*WHAT YOU ARE ASKED TO DO*: Turn the records below into a numbered list with one line per item, and leave out the blank lines.

::: SOURCE RECORDS

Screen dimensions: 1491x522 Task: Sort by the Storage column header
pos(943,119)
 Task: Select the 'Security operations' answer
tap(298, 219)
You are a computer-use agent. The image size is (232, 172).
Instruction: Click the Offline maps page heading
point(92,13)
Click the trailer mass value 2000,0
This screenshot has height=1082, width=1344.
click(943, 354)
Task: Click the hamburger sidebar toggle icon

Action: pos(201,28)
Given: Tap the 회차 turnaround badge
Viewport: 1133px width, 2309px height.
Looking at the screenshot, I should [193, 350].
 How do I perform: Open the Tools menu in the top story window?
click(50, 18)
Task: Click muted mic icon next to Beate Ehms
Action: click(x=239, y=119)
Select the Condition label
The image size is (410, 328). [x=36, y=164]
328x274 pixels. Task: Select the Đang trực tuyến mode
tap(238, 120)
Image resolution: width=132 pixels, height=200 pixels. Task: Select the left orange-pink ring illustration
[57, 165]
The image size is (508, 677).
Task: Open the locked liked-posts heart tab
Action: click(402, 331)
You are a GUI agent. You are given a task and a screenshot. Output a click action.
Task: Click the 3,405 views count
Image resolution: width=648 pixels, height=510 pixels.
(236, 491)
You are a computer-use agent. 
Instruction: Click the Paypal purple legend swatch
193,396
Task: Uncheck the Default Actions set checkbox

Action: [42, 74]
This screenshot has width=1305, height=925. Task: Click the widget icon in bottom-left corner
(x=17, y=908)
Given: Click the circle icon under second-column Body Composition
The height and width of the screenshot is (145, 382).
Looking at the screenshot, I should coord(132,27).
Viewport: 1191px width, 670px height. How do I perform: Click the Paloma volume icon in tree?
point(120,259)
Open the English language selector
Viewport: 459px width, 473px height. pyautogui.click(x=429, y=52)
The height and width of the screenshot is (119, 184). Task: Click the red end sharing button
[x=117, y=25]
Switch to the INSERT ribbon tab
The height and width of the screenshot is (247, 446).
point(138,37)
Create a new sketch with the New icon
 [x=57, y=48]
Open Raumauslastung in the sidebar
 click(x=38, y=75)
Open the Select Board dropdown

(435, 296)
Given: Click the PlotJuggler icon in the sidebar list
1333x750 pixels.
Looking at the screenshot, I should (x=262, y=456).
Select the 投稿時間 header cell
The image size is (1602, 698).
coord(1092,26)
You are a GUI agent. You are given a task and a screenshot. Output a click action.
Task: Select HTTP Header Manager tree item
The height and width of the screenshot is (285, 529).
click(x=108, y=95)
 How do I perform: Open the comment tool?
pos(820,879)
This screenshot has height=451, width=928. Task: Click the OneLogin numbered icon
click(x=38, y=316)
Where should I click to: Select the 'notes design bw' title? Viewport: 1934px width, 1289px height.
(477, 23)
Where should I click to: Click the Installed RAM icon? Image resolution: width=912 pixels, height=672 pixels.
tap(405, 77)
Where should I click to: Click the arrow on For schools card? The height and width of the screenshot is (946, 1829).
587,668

::::::

*WRITTEN ANSWER*:
1. Screen dimensions: 1491x522 Task: Sort by the Storage column header
2. pos(943,119)
3.  Task: Select the 'Security operations' answer
4. tap(298, 219)
5. You are a computer-use agent. The image size is (232, 172).
6. Instruction: Click the Offline maps page heading
7. point(92,13)
8. Click the trailer mass value 2000,0
9. This screenshot has height=1082, width=1344.
10. click(943, 354)
11. Task: Click the hamburger sidebar toggle icon
12. Action: pos(201,28)
13. Given: Tap the 회차 turnaround badge
14. Viewport: 1133px width, 2309px height.
15. Looking at the screenshot, I should [193, 350].
16.  How do I perform: Open the Tools menu in the top story window?
17. click(50, 18)
18. Task: Click muted mic icon next to Beate Ehms
19. Action: click(x=239, y=119)
20. Select the Condition label
21. The image size is (410, 328). [x=36, y=164]
22. 328x274 pixels. Task: Select the Đang trực tuyến mode
23. tap(238, 120)
24. Image resolution: width=132 pixels, height=200 pixels. Task: Select the left orange-pink ring illustration
25. [57, 165]
26. The image size is (508, 677).
27. Task: Open the locked liked-posts heart tab
28. Action: click(402, 331)
29. You are a GUI agent. You are given a task and a screenshot. Output a click action.
30. Task: Click the 3,405 views count
31. Image resolution: width=648 pixels, height=510 pixels.
32. (236, 491)
33. You are a computer-use agent. 
34. Instruction: Click the Paypal purple legend swatch
35. 193,396
36. Task: Uncheck the Default Actions set checkbox
37. Action: [42, 74]
38. This screenshot has width=1305, height=925. Task: Click the widget icon in bottom-left corner
39. (x=17, y=908)
40. Given: Click the circle icon under second-column Body Composition
41. The height and width of the screenshot is (145, 382).
42. Looking at the screenshot, I should coord(132,27).
43. Viewport: 1191px width, 670px height. How do I perform: Click the Paloma volume icon in tree?
44. point(120,259)
45. Open the English language selector
46. Viewport: 459px width, 473px height. pyautogui.click(x=429, y=52)
47. The height and width of the screenshot is (119, 184). Task: Click the red end sharing button
48. [x=117, y=25]
49. Switch to the INSERT ribbon tab
50. The height and width of the screenshot is (247, 446).
51. point(138,37)
52. Create a new sketch with the New icon
53.  [x=57, y=48]
54. Open Raumauslastung in the sidebar
55.  click(x=38, y=75)
56. Open the Select Board dropdown
57. (435, 296)
58. Given: Click the PlotJuggler icon in the sidebar list
59. 1333x750 pixels.
60. Looking at the screenshot, I should (x=262, y=456).
61. Select the 投稿時間 header cell
62. The image size is (1602, 698).
63. coord(1092,26)
64. You are a GUI agent. You are given a task and a screenshot. Output a click action.
65. Task: Select HTTP Header Manager tree item
66. The height and width of the screenshot is (285, 529).
67. click(x=108, y=95)
68.  How do I perform: Open the comment tool?
69. pos(820,879)
70. This screenshot has height=451, width=928. Task: Click the OneLogin numbered icon
71. click(x=38, y=316)
72. Where should I click to: Select the 'notes design bw' title? Viewport: 1934px width, 1289px height.
73. (477, 23)
74. Where should I click to: Click the Installed RAM icon? Image resolution: width=912 pixels, height=672 pixels.
75. tap(405, 77)
76. Where should I click to: Click the arrow on For schools card? The height and width of the screenshot is (946, 1829).
77. 587,668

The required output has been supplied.